▸ Materials provided
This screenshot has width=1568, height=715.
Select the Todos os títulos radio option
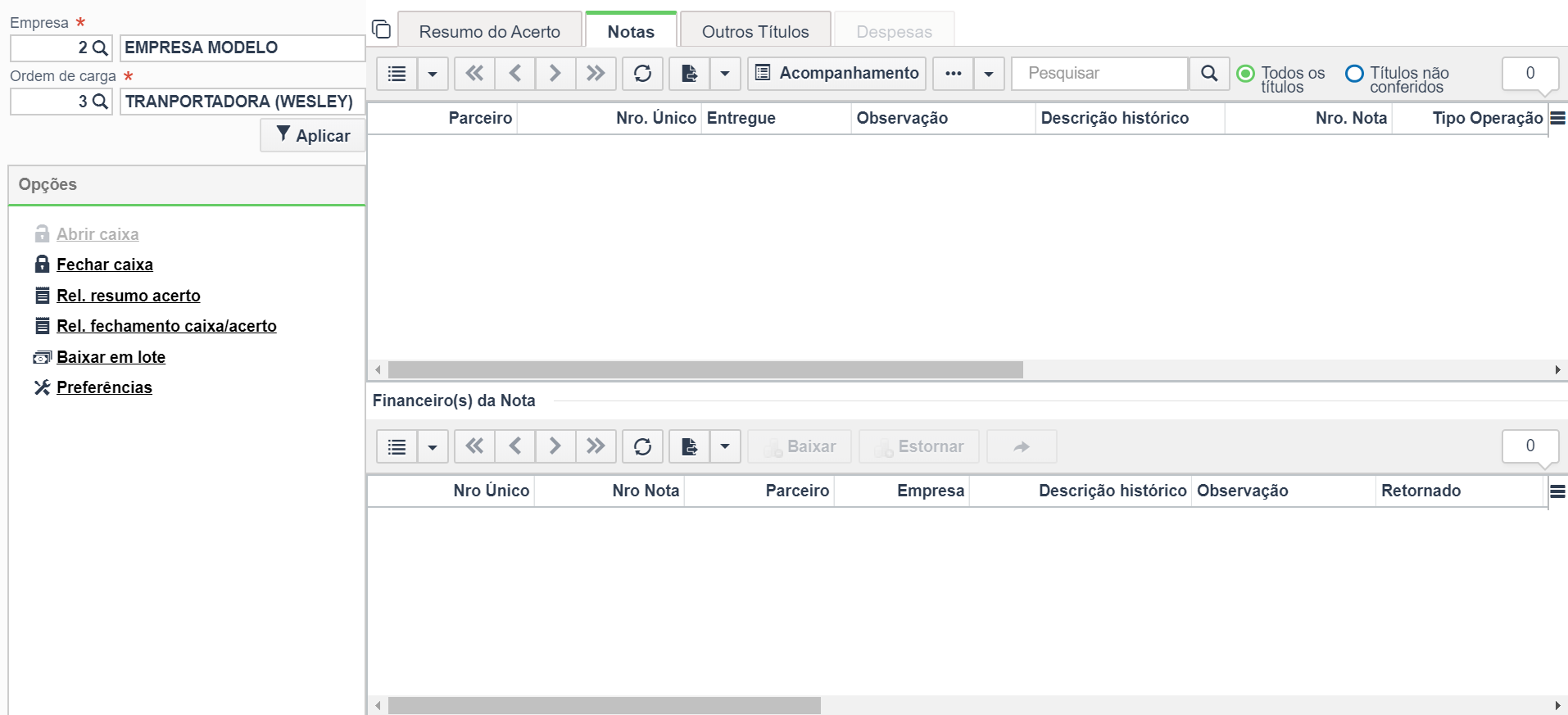point(1245,74)
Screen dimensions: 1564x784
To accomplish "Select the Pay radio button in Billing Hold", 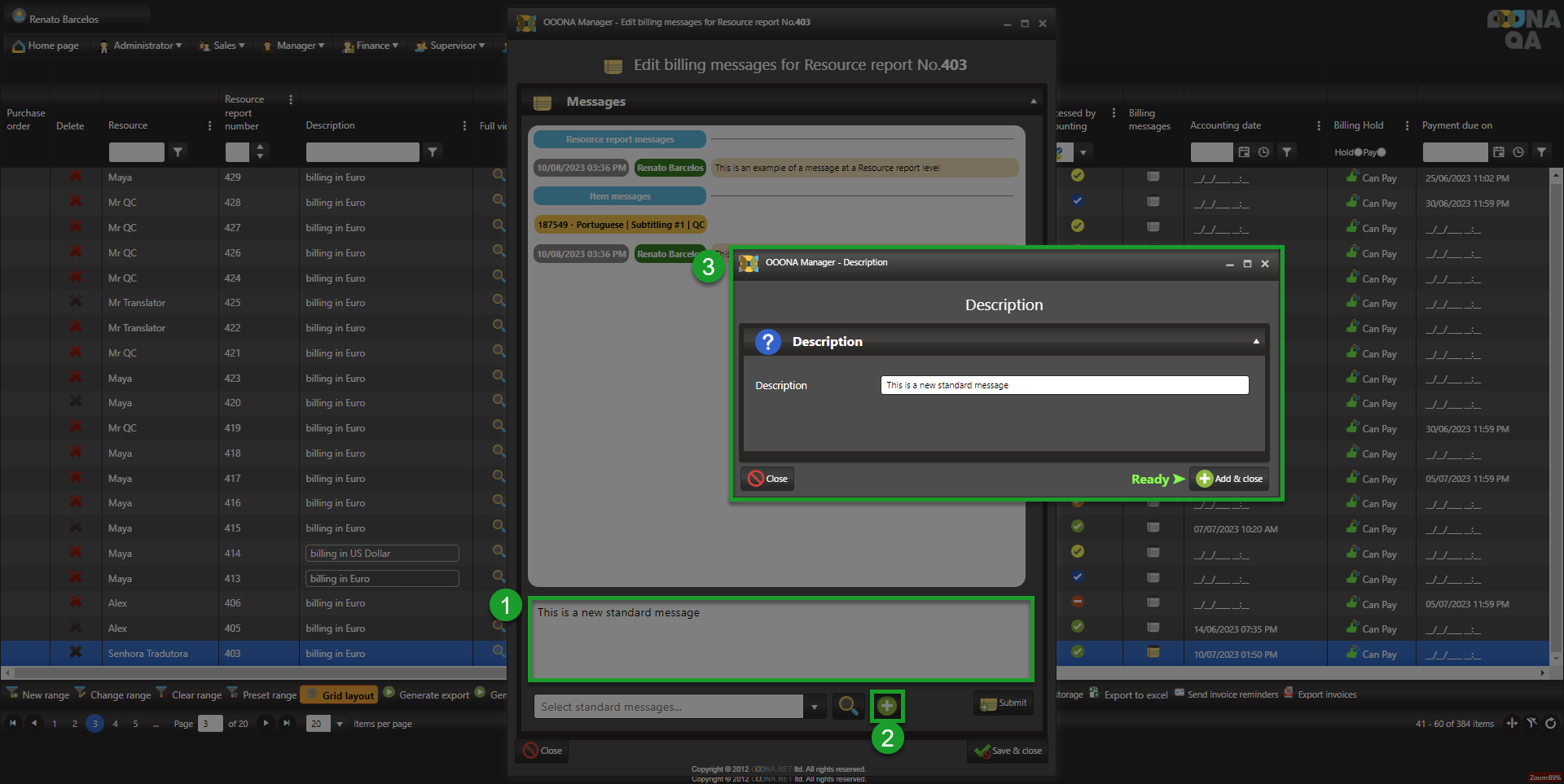I will (1382, 152).
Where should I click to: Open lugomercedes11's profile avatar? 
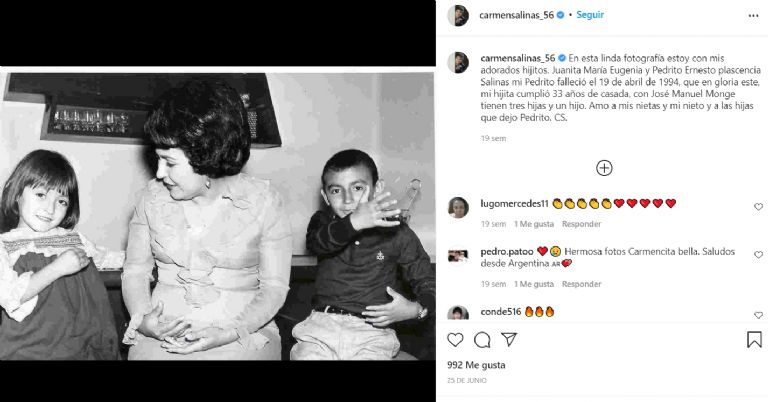458,208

▸ Given request
Retype the material above exactly, from the line with "Where should I" through the last line, and leave out the pictures.

▸ Answer to this exercise
Where should I click to: Open lugomercedes11's profile avatar? 
458,208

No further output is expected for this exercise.